Esta vía de conocimiento ha experimentado un resurgir en occidente. El estudio y empleo de las técnicas chamánicas y concretamente de las plantas sagradas ha ido en aumento, con todo lo que eso conlleva: la reconexión con lo sagrado, la unión con la naturaleza, la búsqueda del autoconcimineto, la sanación natural y la posibilidad de alcanzar una expansión de conciencia que nos facilita otras perspectivas para experimentar la realidad.

Desde la óptica del chamanismo, vivir la realidad de forma diferente significa experimentar el tiempo y el espacio cotidianos como una ilusión, un reflejo de una realidad mucho más amplia y llena de significado.

Ciertamente, cuando las plantas sagradas actúan, modifican nuestra conciencia, ampliando nuestras percepciones y propiciando que se manifieste nuestra parte oculta, e incluso nuestro nivel más profundo: el espíritu o esencia de nuestro verdadero Ser.
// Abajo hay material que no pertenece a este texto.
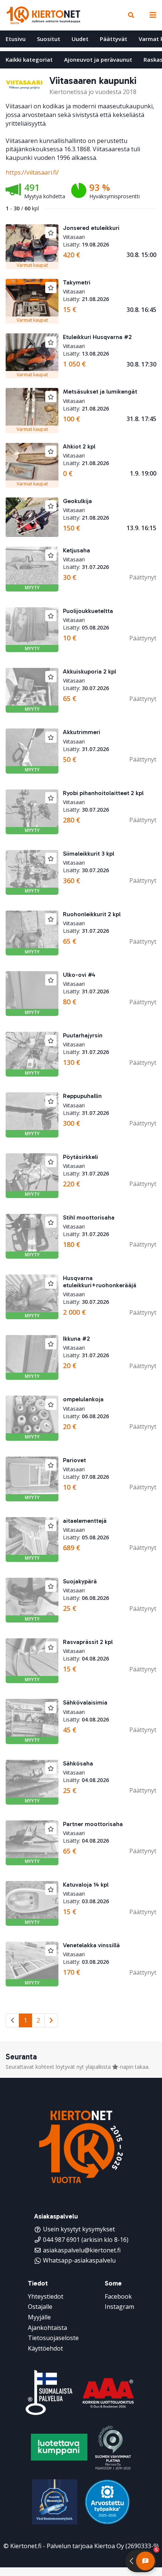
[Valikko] (151, 15)
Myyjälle (39, 2317)
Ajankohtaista (47, 2328)
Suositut (48, 39)
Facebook (118, 2296)
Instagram (119, 2306)
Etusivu (16, 39)
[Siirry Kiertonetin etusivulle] (43, 15)
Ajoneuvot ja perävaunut (98, 59)
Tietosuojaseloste (53, 2338)
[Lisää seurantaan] (51, 232)
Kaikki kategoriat (29, 59)
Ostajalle (40, 2306)
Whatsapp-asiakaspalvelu (79, 2260)
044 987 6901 (61, 2239)
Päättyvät (113, 39)
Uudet (80, 39)
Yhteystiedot (45, 2296)
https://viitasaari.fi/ (32, 172)
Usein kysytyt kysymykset (79, 2229)
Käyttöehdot (45, 2348)
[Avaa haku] (131, 15)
Al experimentar la realidad no ordinaria, podemos experimentar el origen de los tiempos y reinterpretar también el sentido y propósito de la vida. Explorando nuevas dimensiones de la conciencia, exploramos de nuevo la creación misma y el prodigio del universo. El mundo presenta su verdadero orden y fluyendo con él nos «recordamos nosotros mismos» también. Sincronizados con el universo, nuestro mundo interior fluye armoniosamente con el mundo exterior.

Los chamanes son los que «recuerdan el origen», son los «hombres de conocimiento». Ellos son los depositarios de una sabiduría ancestral que a través de los mitos interpretan el mundo, tanto el visible como el invisible. Son los que mantienen los arquetipos vivos y los que nos guían y ayudan a volver al origen primordial.

Es en las mitologías de la mayoría de las culturas donde se encuentra codificado, desde tiempos inmemoriales, el significado de los arquetipos, que con su simbolismo actúan como señales e indicadores para poder traspasar las fronteras de la realidad cotidiana y no perdernos en los laberintos de lo desconocido.